All lines with the word "Launch" must be pulled from the entries below.

═══ Input records ═══

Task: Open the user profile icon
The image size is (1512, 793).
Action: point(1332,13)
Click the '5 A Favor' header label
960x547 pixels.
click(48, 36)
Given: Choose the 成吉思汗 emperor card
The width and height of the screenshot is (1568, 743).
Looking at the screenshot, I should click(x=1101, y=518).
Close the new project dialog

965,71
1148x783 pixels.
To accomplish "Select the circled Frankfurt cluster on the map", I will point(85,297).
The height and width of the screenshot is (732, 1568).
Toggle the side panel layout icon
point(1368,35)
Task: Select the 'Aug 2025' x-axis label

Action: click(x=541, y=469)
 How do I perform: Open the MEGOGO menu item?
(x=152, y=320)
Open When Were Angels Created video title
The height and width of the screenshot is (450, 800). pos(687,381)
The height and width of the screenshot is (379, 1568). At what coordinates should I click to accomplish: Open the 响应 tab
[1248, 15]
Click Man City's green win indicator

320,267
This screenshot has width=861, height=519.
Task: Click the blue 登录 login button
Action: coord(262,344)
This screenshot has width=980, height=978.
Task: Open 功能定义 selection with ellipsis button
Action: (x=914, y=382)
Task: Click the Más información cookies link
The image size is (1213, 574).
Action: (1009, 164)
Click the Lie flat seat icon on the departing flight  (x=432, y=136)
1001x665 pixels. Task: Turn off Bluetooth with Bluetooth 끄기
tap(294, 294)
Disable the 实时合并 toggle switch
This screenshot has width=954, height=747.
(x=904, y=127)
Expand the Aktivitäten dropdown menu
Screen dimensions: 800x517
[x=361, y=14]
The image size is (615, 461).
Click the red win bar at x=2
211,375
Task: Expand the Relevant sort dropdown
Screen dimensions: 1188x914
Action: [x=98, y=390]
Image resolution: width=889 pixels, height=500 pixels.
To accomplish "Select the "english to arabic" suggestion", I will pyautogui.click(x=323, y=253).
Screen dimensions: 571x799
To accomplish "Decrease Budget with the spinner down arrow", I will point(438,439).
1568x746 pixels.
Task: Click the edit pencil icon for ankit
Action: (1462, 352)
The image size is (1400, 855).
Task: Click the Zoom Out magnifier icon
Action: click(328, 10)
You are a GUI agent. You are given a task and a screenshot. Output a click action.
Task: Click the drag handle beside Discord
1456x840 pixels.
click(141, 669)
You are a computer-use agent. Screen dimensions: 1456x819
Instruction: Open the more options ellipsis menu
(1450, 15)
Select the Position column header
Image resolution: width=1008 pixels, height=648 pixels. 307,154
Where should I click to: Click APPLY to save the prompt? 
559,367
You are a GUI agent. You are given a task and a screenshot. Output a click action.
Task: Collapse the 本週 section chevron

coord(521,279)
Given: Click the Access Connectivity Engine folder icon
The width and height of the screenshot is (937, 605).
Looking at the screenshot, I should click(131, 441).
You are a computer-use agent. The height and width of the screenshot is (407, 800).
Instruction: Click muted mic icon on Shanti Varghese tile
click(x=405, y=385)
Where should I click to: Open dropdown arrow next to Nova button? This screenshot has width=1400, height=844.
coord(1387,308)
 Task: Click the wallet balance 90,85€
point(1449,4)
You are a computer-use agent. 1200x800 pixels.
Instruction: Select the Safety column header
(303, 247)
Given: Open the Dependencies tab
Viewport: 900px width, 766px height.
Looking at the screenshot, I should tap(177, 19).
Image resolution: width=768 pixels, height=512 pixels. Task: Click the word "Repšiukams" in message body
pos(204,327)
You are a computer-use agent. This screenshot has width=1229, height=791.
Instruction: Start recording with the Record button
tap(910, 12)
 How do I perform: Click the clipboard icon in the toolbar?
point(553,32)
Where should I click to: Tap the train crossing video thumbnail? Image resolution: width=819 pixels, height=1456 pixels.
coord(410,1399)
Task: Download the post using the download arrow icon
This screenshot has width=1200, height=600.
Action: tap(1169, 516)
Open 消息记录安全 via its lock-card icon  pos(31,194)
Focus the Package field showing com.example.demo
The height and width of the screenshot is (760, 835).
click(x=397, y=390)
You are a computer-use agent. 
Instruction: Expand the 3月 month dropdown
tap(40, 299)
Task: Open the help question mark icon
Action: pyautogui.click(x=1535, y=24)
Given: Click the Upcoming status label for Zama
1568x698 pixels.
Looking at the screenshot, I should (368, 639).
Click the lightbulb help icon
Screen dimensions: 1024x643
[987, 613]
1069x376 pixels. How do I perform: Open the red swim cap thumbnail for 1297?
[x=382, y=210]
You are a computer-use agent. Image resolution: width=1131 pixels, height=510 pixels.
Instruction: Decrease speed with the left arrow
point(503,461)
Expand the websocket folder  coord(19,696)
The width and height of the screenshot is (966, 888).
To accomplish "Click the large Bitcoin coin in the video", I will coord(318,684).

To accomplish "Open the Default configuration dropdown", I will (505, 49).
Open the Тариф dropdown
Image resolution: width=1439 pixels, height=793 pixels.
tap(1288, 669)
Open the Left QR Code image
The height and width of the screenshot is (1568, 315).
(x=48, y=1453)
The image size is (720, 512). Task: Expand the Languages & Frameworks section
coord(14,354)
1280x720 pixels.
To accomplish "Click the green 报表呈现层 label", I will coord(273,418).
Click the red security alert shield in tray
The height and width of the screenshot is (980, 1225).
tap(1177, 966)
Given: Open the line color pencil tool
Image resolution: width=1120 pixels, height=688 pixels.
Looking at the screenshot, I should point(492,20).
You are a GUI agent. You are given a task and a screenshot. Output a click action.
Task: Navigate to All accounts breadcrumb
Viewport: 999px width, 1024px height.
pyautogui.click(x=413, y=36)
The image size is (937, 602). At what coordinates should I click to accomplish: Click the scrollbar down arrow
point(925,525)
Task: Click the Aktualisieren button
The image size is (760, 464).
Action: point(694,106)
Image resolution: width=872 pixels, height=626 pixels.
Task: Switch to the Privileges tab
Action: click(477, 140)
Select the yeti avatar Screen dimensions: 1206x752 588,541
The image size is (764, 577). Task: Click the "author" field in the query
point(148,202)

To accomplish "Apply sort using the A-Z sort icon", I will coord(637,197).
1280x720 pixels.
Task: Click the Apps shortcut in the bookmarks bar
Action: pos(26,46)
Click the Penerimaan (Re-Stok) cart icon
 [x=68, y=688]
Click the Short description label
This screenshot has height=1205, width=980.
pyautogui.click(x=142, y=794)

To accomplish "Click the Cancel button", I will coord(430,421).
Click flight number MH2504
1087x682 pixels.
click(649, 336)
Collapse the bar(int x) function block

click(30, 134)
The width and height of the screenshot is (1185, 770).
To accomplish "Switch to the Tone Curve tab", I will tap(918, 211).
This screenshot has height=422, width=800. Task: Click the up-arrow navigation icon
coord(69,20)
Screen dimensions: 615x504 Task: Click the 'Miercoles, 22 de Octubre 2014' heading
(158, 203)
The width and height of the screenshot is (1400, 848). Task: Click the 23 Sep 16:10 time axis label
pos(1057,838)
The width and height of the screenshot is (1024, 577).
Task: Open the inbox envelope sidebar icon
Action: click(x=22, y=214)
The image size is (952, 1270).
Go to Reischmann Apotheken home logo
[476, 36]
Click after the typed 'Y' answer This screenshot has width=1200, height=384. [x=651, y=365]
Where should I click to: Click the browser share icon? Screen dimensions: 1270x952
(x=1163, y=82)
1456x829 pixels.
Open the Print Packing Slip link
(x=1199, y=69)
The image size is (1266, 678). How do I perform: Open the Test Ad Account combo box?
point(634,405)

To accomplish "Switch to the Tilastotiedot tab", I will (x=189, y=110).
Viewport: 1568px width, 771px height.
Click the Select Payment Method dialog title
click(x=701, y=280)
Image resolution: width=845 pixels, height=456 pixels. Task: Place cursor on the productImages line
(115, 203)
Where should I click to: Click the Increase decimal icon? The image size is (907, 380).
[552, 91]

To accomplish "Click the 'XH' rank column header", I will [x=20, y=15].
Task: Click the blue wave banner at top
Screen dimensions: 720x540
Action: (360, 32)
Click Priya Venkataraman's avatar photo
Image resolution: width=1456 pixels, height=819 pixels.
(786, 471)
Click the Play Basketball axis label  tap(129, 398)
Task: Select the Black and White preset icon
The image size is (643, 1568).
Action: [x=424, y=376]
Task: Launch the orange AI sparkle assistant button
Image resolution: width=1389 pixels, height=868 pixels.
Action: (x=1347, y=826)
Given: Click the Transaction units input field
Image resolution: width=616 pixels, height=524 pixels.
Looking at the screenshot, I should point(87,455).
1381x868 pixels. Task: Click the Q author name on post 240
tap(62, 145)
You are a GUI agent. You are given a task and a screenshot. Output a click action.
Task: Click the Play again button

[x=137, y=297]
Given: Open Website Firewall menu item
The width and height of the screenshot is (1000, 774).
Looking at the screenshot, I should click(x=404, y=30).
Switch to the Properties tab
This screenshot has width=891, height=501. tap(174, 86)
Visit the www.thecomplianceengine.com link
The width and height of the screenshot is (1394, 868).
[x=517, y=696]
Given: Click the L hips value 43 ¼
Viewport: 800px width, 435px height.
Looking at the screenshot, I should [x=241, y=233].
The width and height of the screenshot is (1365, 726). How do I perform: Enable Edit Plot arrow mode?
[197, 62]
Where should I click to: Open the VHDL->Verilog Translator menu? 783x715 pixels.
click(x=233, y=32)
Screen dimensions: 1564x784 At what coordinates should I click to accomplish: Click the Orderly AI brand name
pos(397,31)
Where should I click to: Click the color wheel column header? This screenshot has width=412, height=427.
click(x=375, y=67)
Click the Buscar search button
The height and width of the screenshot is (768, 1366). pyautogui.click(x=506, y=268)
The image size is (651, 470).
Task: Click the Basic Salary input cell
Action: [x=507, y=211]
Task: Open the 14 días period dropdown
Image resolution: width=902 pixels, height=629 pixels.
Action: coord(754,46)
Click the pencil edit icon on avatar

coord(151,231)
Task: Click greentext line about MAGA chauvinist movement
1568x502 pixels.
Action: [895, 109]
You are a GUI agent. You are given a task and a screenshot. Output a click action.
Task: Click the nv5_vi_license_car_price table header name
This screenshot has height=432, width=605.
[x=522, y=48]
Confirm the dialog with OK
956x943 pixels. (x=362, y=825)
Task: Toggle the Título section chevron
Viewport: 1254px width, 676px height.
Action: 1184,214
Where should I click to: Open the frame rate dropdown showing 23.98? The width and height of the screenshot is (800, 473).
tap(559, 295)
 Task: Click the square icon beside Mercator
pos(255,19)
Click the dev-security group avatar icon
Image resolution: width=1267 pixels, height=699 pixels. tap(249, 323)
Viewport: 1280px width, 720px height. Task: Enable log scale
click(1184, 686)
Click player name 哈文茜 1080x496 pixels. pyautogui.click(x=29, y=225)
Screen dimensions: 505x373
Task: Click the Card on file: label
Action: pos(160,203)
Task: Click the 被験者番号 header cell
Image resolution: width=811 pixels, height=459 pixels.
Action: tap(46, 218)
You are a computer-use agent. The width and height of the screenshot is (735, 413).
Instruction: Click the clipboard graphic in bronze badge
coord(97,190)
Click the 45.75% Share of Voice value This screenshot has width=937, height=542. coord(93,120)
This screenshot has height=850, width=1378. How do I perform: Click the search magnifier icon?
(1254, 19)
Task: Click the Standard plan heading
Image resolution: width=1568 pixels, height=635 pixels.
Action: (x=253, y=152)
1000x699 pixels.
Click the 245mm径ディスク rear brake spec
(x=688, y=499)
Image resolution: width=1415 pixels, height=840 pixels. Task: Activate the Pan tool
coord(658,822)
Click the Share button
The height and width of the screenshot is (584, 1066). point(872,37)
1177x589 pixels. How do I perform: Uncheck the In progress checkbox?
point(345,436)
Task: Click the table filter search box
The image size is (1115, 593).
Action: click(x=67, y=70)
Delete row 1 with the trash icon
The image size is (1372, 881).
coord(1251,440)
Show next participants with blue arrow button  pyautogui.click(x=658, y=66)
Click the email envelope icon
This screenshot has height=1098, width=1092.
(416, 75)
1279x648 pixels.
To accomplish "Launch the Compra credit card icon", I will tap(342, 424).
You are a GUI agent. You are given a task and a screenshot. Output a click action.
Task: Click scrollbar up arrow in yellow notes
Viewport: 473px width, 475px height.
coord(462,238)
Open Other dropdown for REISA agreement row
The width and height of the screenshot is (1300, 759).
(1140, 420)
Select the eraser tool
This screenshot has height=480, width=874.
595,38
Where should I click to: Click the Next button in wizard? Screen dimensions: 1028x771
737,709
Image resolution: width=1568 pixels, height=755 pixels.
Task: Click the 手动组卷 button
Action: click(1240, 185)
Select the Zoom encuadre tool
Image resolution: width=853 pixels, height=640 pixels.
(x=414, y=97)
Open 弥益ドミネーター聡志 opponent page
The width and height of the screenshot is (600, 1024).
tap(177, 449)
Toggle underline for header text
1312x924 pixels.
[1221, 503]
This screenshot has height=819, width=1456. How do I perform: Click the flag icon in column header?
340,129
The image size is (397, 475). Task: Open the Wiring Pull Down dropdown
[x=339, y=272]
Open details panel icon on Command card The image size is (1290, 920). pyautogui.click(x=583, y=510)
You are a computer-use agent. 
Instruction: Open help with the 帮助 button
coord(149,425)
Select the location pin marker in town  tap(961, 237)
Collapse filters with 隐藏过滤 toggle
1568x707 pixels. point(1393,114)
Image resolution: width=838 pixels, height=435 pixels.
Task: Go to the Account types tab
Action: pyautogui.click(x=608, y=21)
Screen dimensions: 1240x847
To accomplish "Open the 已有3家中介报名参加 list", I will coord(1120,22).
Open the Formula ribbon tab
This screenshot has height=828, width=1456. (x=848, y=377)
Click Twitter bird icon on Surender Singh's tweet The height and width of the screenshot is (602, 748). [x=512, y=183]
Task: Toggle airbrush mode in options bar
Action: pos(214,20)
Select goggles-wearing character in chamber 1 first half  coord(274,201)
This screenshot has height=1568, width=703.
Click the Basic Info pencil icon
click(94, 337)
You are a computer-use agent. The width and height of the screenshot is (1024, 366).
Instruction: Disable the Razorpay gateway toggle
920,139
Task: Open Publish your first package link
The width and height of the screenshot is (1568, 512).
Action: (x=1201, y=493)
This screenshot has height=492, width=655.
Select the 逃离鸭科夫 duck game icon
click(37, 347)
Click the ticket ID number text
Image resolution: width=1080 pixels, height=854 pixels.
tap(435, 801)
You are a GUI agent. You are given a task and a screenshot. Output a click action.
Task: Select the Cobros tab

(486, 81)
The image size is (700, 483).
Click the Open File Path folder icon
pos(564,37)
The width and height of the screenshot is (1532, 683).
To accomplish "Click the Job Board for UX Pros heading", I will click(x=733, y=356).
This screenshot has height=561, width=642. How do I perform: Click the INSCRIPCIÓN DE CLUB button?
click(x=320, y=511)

═══

Response
Task: Launch the orange AI sparkle assistant button
To accomplish "Launch the Compra credit card icon", I will tap(342, 424).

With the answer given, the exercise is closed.